Are machines taking our jobs away?

 

Data Science has not left any industry untouched. Traditionally, the Banking and financial services domain was where heavy data driven decisions were made. But now, healthcare, retail, supply-chain, gaming – almost every field you can think of is basing their strategic decisions on data. As per salesforce, by 2020, 57% of business buyers will depend on companies to know what they need before they ask for anything.

While data points us in the right direction, machines overtime have been able to execute these decisions without/minimal manual interference. But let’s break down what a manual decision may look like in a simple case study of whether or not to approve a loan application:    

So an analyst would spend on an average 30 minutes to evaluate an application and additionally 2 days through a vendor to finally approve the loan. We are now able to replicate the human intelligence onto machines; let us see how:

  • TASK I -> Match loan application against a checklist of safety net rules:

This can be automated as soon as the applicant fills in his/her application online, such that it doesnot even enter the rule decisioning engine. These are absolute parameters that the system can do a one-one comparison of and make a quick decision. Example: Income greater than Rs. 6,00,000 and Cibil score > 750.

  • TASK II & III -> Calculate probability of default on an excel sheet & reviewing the cut-off

Calculate the probability of default using algorithms such as logistic models or decision trees. In a manual mode, the analyst can copy past the variable values such as income, cibil score, etc on the excel sheet and the default probability is updated for the applicant basis the equation.
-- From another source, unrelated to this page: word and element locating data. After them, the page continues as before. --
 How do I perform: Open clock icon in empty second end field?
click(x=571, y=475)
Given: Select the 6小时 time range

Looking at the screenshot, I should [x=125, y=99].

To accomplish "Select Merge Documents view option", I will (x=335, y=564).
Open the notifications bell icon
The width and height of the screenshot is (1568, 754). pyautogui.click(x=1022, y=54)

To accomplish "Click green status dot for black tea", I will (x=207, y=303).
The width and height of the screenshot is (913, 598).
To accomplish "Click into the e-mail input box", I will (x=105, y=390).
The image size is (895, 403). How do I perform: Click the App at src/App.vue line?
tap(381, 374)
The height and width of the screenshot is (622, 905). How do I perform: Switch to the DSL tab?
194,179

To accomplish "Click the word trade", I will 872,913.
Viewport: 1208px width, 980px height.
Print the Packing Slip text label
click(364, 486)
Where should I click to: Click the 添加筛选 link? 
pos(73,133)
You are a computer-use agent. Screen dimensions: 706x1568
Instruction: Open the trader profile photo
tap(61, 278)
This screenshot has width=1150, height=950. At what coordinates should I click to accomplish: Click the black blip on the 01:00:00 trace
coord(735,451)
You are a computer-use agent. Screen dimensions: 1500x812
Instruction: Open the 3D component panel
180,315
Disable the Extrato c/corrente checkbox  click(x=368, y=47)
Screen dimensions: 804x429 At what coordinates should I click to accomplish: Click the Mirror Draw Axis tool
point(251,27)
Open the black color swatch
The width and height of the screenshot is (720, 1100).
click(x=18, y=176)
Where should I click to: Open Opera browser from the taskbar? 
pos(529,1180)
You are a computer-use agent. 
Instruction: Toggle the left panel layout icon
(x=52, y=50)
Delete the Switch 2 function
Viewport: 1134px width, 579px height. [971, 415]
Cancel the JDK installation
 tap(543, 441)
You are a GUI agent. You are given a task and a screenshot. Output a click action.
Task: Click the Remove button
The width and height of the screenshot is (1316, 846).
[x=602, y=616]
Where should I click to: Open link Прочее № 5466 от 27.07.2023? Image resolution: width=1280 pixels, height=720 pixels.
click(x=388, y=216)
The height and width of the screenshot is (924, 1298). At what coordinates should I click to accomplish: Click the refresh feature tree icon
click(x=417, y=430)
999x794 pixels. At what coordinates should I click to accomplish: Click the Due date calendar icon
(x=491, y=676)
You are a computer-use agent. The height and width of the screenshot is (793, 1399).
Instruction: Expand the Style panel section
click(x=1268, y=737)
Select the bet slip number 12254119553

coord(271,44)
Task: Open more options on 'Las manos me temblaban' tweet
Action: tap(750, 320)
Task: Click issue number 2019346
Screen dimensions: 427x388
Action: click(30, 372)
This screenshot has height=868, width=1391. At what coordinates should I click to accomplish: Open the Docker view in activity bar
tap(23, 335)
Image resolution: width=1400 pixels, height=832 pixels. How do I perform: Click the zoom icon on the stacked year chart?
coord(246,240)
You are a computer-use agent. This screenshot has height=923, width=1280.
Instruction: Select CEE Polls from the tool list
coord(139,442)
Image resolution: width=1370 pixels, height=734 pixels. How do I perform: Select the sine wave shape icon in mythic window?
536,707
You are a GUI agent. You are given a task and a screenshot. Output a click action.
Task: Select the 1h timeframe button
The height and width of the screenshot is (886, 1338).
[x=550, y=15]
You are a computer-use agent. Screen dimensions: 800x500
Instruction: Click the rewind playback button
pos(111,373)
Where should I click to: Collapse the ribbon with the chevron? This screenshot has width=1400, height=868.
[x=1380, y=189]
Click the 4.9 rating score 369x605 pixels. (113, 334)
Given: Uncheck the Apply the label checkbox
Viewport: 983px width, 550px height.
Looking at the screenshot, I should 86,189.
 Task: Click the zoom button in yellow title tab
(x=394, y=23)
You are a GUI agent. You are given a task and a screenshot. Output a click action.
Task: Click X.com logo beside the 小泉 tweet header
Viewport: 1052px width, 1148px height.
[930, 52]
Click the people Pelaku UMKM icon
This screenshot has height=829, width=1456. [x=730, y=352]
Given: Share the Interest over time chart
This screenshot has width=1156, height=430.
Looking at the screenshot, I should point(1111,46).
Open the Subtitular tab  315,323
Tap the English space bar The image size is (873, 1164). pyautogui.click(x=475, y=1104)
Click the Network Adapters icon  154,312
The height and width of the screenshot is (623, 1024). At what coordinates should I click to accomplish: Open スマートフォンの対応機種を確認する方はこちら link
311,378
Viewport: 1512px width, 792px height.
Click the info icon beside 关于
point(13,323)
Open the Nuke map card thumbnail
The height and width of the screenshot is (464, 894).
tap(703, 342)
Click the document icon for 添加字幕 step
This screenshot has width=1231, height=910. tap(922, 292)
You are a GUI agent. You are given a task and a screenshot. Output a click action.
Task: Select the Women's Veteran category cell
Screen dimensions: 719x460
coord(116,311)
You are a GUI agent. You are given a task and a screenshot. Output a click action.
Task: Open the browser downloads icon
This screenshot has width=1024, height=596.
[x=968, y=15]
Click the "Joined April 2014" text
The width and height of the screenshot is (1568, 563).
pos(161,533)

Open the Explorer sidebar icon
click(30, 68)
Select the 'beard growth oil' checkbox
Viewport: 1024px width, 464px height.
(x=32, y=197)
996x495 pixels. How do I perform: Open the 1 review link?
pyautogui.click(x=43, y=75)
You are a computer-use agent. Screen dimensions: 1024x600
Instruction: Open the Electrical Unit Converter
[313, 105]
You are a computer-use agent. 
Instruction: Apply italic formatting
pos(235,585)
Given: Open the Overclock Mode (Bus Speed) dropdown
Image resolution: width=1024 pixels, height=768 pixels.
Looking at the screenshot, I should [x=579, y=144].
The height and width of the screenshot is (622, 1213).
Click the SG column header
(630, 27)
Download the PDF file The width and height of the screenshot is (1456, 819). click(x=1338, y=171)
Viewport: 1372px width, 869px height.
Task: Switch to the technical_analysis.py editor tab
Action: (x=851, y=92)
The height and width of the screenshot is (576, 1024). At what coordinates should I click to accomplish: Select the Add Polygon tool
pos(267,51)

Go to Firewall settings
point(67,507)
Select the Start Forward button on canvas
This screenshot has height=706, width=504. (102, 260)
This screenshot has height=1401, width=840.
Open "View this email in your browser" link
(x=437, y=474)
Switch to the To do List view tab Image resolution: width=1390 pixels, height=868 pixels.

In an automated mode, a rule decision engine is integrated with the loan application system such that the algorithm picks up the variable values the second that the customer fills in the application fields, therefore, calculating the probability of default instantly, comparing to the cut-off value and approving/rejecting the application.

  • TASK IV -> Physically verify if the individual is who he says he is:

This can be automated with innovative solutions such as integrating the rule decisioning engine to the E-KYC database. The name, address & phone numbers can be matched with the database and verification OTP can be used to conclude the verification. Technology now also facilitates finger print verification online.

  • TASK V -> Physically verify where the applicant works:

This can be done by crawling on social media platforms such as linked-in and developing some social media scores that ascertain the stability of an applicant’s job.

While the 1st 3 tasks have been automated not long after the IT boom, with deep learning techniques unstructured data can also be used to make decisions that help automate a process. Therefore, in the last few years most financial institutions have been able to transfer the verification tasks also to machines.

To summarize, by automating all our decision points, we have managed to approve a loan almost immediately. In addition, automating helps to remove human bias, human errors and the challenge of storing excel sheets and documents.

Does this mean that the rule decisioning engine takes away the job of the credit analyst?

No! The engine has taken away the ‘repeat’ tasks for the analyst such as looking at a certain income level, cibil score,etc. But it is the human intelligence of observing anomalies (which are not repeated) that helps upgrade the skills of an analyst.  The analyst can now focus on developing the machines to make automated decisions, creating alerts and even enable manual interference where necessary. For Example: Even though the income safety net is at $2000, an analyst might notice that an application with rounded off income values such as $2001 are usually fraudulent and therefore, needs to be sent in for a manual review.

By allowing machines to learn from us, we are able to evolve further and focus on building more innovative solutions.